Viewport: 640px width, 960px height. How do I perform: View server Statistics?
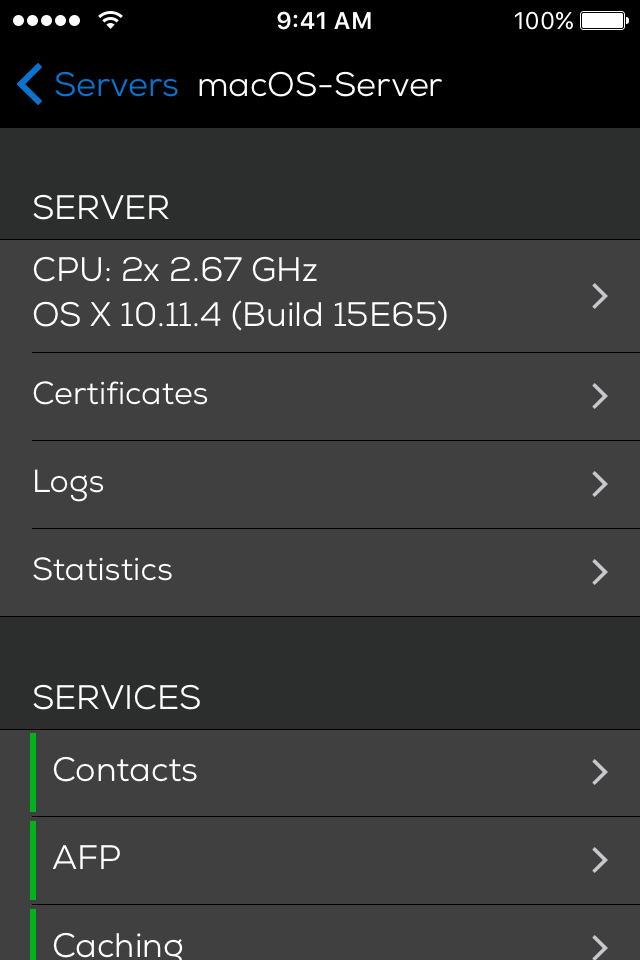point(103,570)
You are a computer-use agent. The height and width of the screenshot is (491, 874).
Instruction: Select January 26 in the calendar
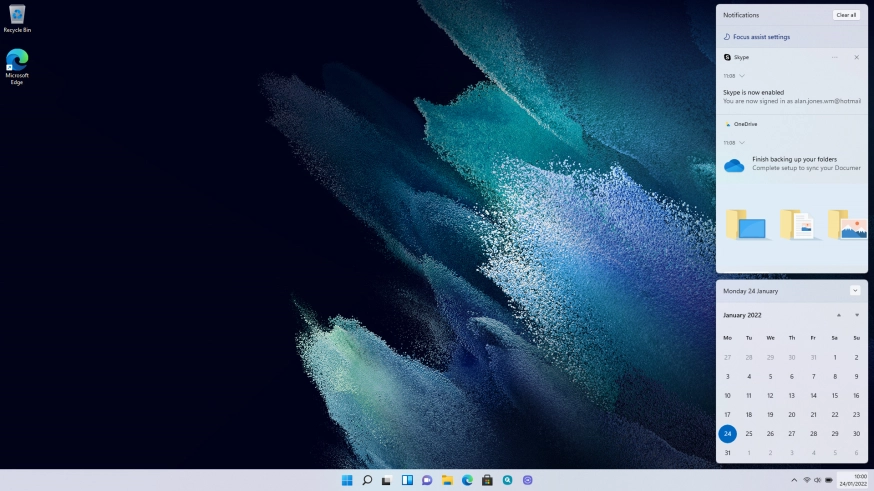(770, 434)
..............................
Print the text of each entry above word for word, leaving out the pictures.

Viewport: 640px width, 960px height. How do I perform: View server Statistics?
point(103,570)
You are a computer-use agent. The height and width of the screenshot is (491, 874).
Instruction: Select January 26 in the calendar
(770, 434)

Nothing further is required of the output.